--- Your goal ---
Within the records below, find each line with the word "logo" and copy it out.

Collected data entries
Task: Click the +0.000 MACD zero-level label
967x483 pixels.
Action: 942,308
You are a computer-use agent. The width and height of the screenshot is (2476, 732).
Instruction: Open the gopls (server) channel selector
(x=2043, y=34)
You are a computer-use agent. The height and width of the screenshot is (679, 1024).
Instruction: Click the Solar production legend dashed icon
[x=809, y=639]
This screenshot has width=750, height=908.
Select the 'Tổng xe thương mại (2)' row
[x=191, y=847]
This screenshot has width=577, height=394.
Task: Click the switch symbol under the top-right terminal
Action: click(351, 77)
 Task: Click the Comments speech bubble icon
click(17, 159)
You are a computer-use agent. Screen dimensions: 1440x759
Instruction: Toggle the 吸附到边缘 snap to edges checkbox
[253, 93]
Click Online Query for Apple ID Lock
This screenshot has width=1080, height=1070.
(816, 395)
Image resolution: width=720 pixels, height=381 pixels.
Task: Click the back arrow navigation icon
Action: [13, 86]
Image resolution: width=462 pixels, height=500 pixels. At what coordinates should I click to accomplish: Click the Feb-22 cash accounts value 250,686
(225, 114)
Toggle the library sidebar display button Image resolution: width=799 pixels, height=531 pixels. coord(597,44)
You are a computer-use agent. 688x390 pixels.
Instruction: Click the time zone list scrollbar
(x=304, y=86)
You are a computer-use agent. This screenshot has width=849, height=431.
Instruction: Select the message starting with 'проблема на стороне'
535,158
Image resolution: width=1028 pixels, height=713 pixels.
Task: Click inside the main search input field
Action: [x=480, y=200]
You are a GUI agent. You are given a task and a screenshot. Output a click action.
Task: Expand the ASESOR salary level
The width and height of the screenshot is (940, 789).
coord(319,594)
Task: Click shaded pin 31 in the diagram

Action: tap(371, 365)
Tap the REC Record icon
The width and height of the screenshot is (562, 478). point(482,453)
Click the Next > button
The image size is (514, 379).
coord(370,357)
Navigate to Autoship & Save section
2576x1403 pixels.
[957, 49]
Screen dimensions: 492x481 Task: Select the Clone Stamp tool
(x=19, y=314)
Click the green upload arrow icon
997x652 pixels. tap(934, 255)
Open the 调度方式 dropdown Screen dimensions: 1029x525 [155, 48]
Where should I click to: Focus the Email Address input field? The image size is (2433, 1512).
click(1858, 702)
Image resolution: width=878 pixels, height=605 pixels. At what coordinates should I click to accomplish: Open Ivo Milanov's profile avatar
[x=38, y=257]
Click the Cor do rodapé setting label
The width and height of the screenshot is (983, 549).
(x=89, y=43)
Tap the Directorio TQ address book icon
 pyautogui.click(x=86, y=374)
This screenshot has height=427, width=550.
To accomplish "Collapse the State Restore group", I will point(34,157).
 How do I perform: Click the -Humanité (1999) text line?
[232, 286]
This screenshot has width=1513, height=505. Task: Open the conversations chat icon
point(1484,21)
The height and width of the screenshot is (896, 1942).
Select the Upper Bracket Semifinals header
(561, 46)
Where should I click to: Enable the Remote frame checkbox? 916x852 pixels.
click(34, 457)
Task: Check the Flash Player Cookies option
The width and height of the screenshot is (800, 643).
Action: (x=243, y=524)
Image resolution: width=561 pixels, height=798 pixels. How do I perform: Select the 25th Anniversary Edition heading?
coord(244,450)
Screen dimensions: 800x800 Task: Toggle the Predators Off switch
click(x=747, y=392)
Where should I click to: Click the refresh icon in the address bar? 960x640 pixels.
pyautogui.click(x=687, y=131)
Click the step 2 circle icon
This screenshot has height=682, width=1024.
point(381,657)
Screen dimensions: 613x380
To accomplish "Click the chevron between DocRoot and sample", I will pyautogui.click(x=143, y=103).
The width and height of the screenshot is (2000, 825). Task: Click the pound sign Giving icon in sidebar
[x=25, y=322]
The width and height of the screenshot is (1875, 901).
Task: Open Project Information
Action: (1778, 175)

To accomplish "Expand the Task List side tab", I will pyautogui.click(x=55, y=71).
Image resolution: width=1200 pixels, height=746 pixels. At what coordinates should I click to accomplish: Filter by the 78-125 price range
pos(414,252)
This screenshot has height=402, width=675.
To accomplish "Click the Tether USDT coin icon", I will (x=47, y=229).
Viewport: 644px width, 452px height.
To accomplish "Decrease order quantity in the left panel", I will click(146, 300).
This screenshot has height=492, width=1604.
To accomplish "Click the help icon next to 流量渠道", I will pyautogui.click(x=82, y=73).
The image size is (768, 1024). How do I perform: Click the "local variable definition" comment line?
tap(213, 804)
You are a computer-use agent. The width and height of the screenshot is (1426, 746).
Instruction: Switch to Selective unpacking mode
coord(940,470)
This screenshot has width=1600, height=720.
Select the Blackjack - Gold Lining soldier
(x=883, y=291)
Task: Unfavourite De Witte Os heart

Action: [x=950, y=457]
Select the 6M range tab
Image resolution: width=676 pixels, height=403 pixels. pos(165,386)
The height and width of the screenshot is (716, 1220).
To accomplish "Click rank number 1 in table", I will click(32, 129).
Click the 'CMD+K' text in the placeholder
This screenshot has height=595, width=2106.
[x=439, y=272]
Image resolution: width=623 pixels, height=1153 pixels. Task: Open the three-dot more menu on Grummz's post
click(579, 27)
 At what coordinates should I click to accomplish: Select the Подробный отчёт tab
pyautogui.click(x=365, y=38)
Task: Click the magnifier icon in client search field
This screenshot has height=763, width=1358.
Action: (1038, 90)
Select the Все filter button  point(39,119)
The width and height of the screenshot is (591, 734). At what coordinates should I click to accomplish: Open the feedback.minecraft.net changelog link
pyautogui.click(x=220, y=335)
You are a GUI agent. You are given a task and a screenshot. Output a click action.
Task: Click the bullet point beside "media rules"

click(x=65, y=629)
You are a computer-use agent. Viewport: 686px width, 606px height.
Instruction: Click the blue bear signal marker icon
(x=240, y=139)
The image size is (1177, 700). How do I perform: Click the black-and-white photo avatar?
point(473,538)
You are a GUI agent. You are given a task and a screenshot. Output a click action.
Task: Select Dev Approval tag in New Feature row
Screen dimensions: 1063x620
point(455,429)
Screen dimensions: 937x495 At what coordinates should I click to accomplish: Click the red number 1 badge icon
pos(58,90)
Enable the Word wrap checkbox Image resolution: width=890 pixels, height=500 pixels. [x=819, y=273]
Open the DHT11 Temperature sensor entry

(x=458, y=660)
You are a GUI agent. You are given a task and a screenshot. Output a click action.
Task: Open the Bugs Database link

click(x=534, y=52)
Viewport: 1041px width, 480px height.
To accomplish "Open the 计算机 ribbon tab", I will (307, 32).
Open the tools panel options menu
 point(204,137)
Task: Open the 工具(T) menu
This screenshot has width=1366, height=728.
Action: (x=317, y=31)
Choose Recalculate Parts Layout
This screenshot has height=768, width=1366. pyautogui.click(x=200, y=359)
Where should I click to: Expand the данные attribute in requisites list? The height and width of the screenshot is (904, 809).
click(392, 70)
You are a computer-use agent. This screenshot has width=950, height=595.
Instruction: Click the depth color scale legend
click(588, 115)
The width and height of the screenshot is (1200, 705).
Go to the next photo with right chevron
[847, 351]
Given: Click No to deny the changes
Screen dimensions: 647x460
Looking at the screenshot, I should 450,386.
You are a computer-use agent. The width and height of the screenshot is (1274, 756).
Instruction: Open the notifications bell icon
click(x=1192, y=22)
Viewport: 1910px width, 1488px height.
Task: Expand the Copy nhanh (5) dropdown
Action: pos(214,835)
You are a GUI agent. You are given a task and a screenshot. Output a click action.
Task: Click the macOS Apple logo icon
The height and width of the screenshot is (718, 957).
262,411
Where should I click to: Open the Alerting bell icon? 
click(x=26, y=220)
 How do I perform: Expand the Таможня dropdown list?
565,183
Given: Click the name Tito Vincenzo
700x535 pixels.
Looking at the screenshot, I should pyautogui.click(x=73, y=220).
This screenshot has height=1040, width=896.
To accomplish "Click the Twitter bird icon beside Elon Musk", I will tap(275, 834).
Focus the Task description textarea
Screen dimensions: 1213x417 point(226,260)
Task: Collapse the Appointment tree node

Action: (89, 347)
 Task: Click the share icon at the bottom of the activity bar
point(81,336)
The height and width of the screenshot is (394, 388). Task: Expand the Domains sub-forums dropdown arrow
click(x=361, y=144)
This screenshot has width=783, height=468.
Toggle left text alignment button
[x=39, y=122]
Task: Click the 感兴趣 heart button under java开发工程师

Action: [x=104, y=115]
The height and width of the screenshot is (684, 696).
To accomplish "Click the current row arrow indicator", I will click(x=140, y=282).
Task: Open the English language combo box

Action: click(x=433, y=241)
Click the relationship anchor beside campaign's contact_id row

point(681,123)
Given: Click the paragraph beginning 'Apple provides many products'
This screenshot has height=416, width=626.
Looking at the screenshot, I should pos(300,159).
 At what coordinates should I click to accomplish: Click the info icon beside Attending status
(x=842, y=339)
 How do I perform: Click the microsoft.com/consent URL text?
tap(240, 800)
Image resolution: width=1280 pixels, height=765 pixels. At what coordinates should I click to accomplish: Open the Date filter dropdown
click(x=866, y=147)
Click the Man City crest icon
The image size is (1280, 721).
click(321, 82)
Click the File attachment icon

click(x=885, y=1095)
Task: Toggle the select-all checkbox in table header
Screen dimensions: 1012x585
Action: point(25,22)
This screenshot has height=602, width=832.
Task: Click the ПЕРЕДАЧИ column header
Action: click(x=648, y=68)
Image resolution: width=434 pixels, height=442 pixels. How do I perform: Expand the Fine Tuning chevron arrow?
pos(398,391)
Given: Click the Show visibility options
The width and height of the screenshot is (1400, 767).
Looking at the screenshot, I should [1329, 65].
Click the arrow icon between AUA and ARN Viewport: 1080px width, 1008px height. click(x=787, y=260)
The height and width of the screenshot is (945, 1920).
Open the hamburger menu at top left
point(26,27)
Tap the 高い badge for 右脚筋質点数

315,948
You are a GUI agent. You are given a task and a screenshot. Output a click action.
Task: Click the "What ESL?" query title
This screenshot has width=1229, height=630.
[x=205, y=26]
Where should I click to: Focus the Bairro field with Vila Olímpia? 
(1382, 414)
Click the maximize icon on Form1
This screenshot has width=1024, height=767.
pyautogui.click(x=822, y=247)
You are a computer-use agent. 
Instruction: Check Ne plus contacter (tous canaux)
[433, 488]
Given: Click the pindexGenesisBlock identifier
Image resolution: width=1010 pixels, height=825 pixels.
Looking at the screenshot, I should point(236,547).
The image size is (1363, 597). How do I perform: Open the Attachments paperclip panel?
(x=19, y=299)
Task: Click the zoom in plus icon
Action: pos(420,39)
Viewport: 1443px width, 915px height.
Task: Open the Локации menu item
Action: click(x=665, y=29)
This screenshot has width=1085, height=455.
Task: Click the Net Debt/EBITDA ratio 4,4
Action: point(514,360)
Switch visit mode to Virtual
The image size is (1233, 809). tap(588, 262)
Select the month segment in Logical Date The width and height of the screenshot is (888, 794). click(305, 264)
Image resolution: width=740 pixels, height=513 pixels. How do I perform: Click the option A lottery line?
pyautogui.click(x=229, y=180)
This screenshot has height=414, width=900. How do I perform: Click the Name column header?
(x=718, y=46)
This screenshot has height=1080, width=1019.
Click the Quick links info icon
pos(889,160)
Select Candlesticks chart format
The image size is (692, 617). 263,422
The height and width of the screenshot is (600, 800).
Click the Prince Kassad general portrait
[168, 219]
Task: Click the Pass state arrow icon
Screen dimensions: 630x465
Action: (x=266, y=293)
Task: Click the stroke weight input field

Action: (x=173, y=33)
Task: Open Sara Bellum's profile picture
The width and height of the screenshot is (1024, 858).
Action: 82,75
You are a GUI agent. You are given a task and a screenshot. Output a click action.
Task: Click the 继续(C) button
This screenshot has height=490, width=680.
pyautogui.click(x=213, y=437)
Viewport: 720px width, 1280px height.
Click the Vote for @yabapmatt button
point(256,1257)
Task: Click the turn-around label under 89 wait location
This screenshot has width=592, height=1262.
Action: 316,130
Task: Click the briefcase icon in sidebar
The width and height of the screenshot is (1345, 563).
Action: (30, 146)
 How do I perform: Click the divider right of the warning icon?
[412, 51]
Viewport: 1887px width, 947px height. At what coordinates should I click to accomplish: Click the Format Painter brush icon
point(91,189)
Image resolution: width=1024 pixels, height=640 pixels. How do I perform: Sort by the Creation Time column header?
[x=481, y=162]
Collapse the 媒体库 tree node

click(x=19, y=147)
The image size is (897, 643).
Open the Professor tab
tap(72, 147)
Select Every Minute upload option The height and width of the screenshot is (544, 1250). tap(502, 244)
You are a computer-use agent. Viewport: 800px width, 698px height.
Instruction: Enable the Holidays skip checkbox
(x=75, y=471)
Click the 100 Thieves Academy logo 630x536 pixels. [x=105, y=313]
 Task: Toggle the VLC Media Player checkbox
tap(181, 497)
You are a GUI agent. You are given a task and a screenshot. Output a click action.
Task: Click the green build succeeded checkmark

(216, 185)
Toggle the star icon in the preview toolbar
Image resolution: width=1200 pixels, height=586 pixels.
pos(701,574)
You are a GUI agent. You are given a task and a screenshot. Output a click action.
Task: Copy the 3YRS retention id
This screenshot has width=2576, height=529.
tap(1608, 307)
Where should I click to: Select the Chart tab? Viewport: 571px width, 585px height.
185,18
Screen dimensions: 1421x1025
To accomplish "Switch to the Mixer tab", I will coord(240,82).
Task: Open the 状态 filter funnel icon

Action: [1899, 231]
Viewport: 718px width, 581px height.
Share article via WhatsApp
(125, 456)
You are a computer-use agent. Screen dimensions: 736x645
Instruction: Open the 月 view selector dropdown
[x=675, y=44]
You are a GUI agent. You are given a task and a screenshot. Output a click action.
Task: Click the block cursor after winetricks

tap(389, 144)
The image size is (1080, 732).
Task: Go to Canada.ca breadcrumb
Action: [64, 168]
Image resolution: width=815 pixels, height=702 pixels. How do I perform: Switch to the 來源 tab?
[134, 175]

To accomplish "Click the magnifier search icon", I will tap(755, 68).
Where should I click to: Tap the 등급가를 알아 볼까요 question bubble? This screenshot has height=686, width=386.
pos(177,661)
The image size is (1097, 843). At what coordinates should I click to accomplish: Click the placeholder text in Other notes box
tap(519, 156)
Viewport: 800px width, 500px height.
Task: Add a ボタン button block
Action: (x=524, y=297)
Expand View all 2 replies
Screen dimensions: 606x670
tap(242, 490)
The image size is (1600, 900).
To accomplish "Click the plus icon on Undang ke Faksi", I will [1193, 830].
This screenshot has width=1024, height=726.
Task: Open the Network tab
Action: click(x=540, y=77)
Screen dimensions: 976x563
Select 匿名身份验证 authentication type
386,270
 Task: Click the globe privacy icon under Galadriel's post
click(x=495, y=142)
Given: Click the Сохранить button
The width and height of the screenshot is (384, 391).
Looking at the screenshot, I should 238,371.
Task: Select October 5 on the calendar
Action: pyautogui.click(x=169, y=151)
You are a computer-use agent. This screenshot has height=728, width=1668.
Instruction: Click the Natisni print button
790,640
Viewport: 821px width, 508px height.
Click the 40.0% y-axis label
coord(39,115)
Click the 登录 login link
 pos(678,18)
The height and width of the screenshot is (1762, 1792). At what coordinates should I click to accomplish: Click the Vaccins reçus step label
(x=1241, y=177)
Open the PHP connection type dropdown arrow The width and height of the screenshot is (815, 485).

--- Written response ---
Task: Click the macOS Apple logo icon
Click the 100 Thieves Academy logo 630x536 pixels. [x=105, y=313]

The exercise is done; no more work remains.